Begin

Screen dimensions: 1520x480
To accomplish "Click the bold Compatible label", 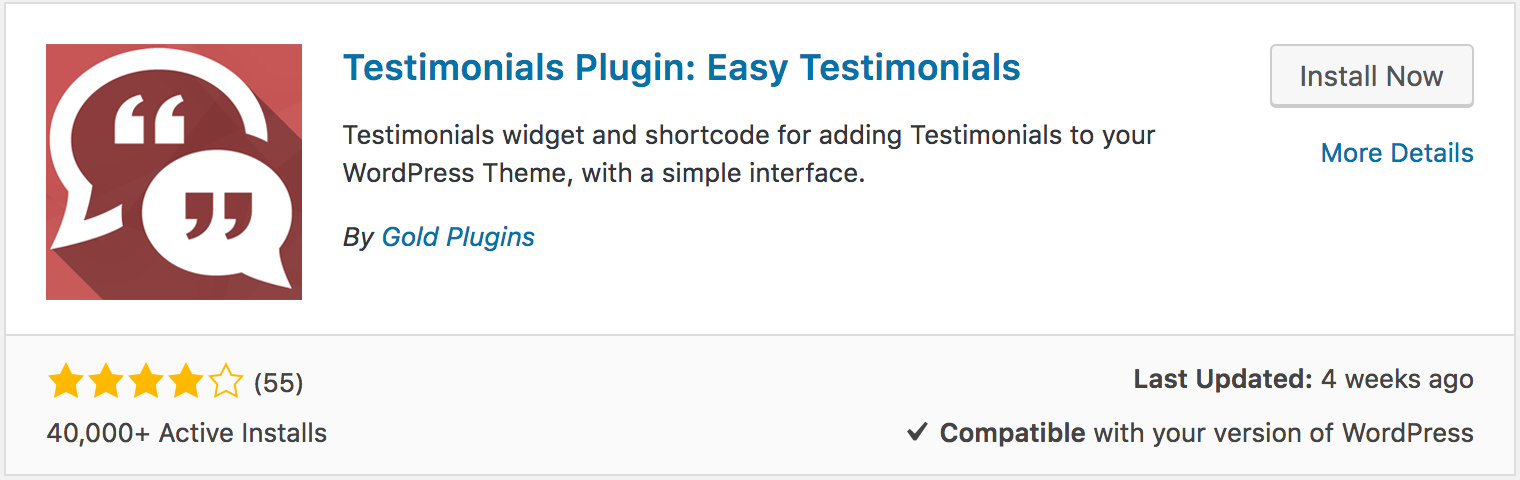I will click(1012, 433).
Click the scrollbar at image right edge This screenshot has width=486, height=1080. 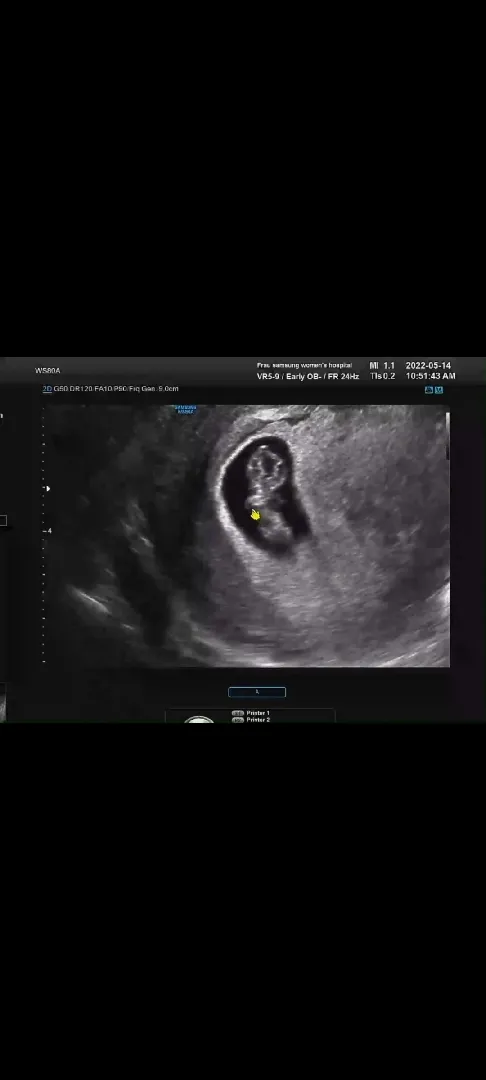point(448,435)
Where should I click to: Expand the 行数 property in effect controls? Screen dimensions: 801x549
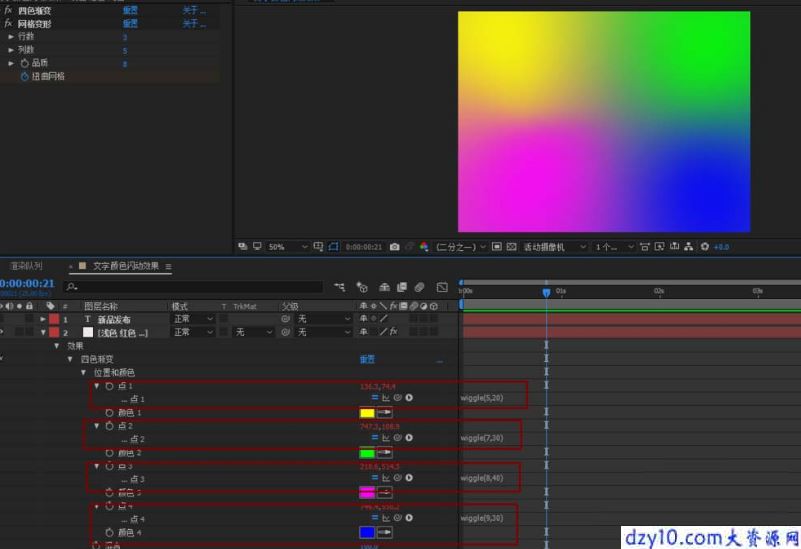pos(11,37)
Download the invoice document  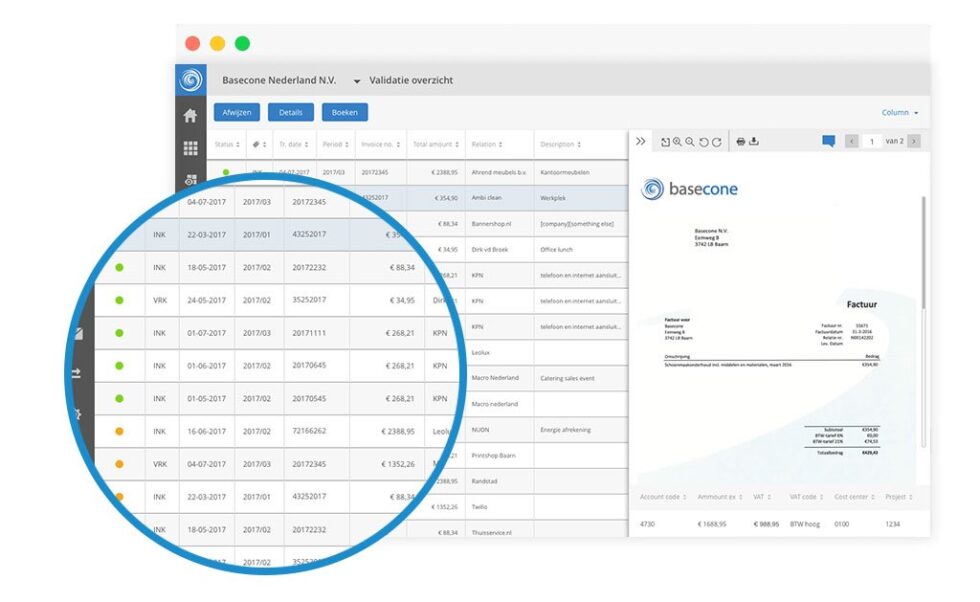pos(755,142)
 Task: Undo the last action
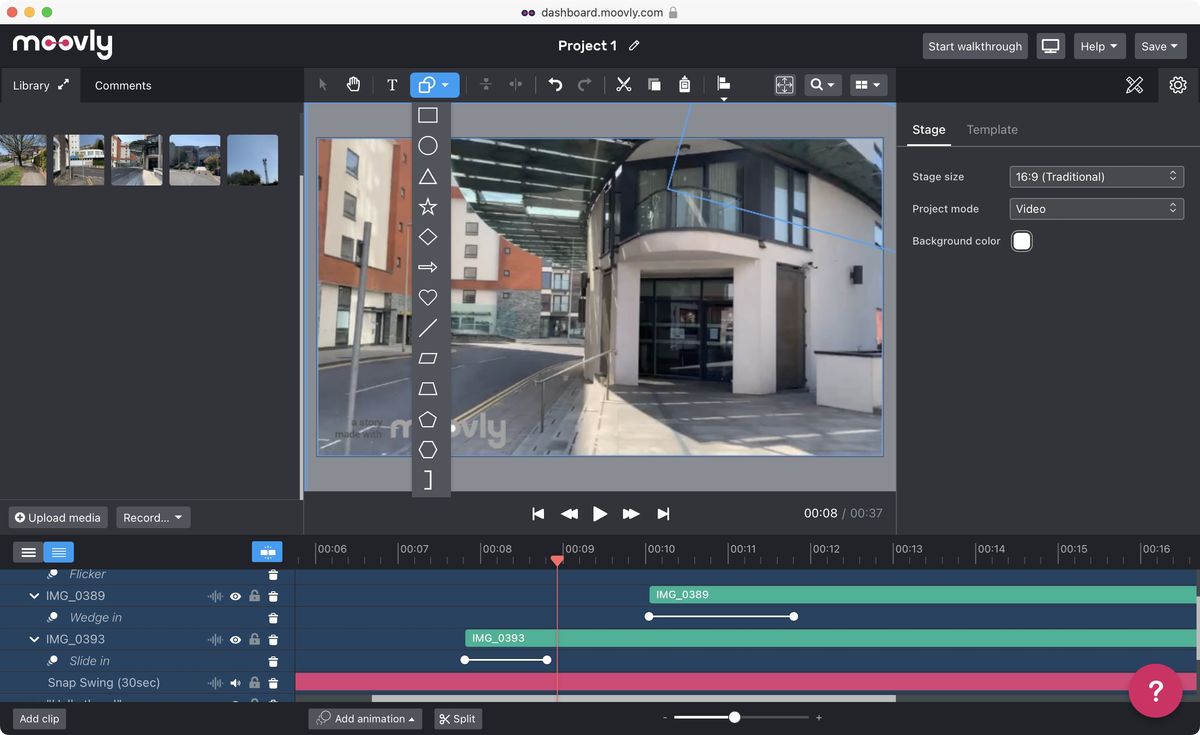555,85
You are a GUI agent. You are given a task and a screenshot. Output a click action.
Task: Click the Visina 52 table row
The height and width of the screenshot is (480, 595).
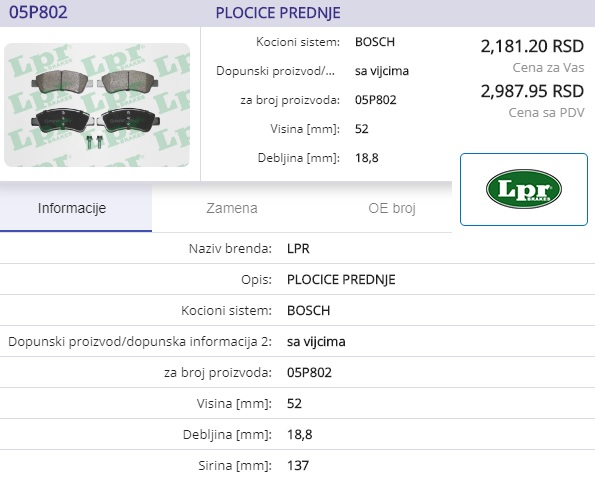[298, 403]
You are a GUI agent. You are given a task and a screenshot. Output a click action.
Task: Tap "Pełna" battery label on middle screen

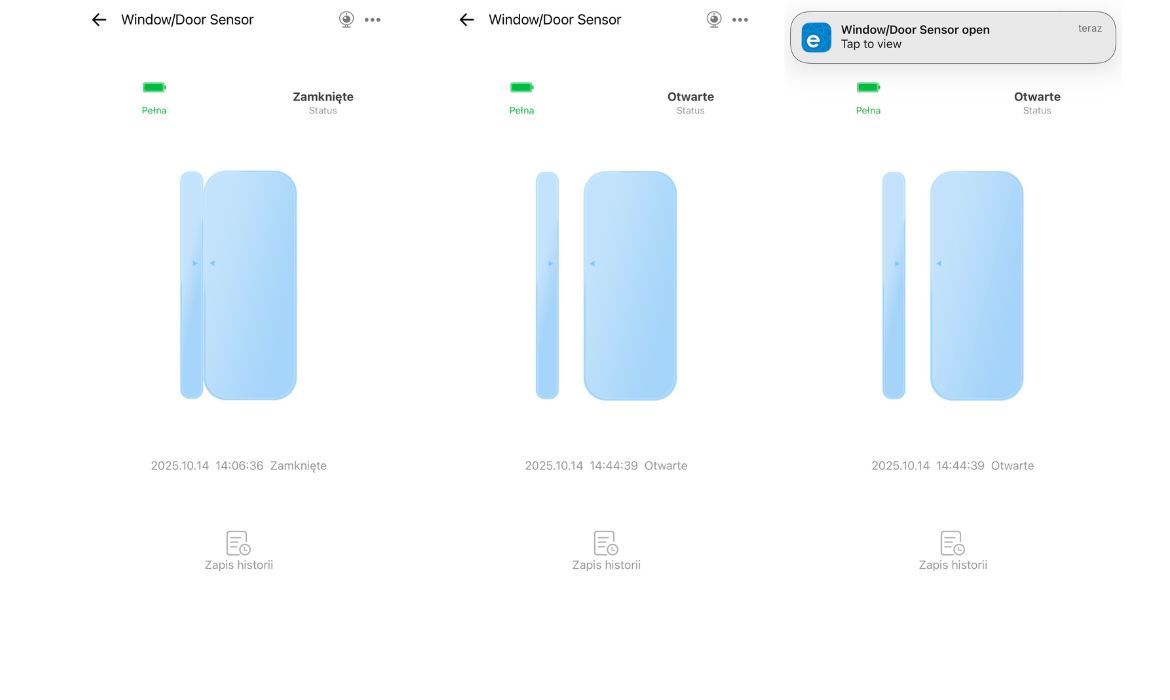click(x=521, y=111)
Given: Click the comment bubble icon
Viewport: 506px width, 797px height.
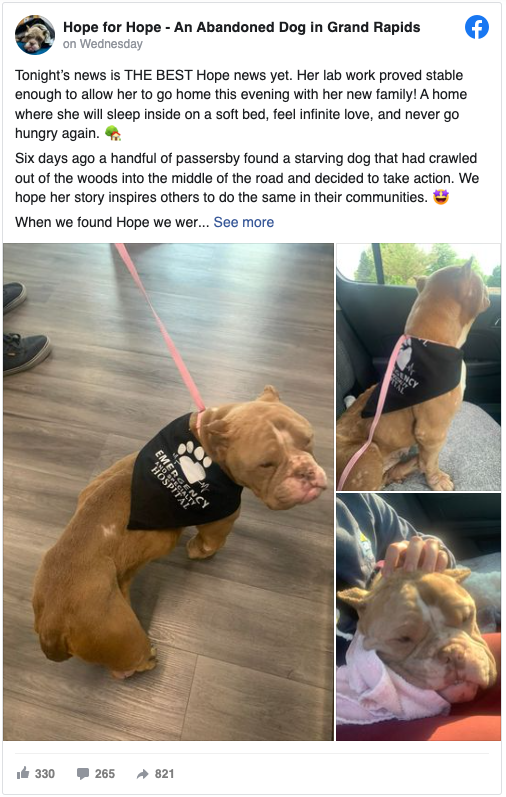Looking at the screenshot, I should point(83,774).
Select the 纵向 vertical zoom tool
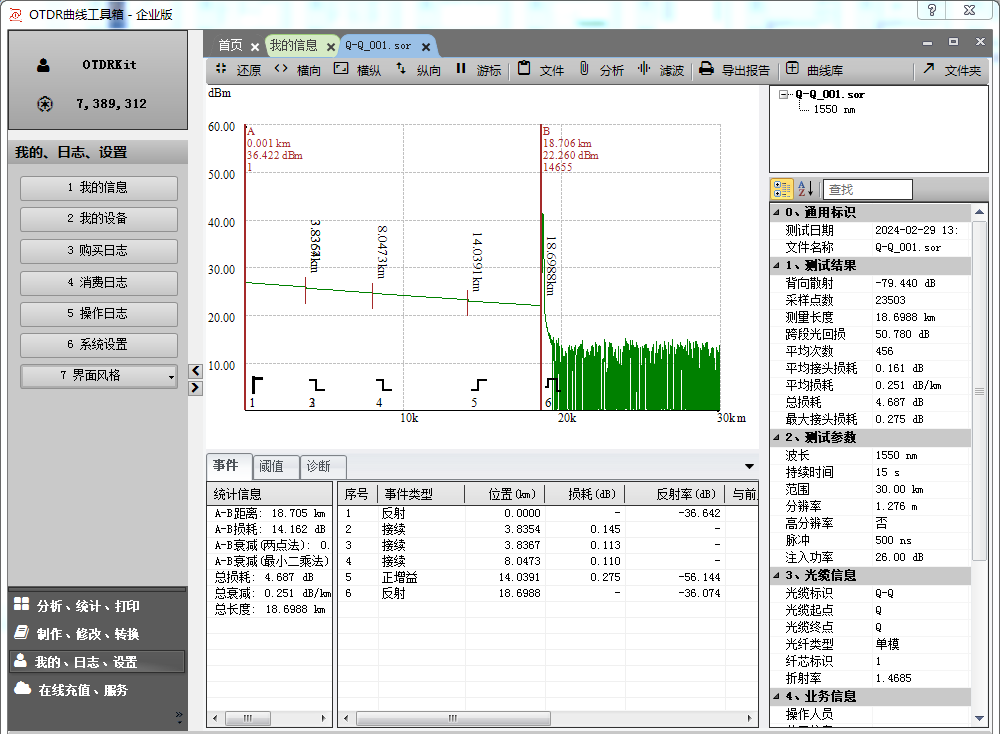1000x734 pixels. [417, 70]
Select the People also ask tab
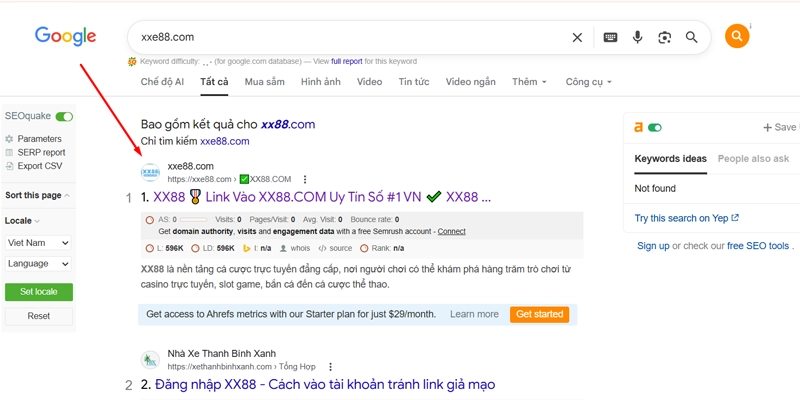 [753, 158]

End

> **Stated exercise**
In the material, from the line with "Task: Undo the last action" to the line with "Looking at the", replace "GUI agent" with "interface agent" and write those lines again with nothing else changed. Leave out the pictures.

> **Solution**
 Task: Undo the last action
555,85
You are a interface agent. You are given a task and a screenshot. Output a click action.
Task: Click the Visina 52 table row
The height and width of the screenshot is (480, 595).
[298, 403]
You are a interface agent. You are given a task and a screenshot. Output a click action.
Task: Tap "Pełna" battery label on middle screen

click(x=521, y=111)
Given: Click the comment bubble icon
Viewport: 506px width, 797px height.
Looking at the screenshot, I should point(83,774).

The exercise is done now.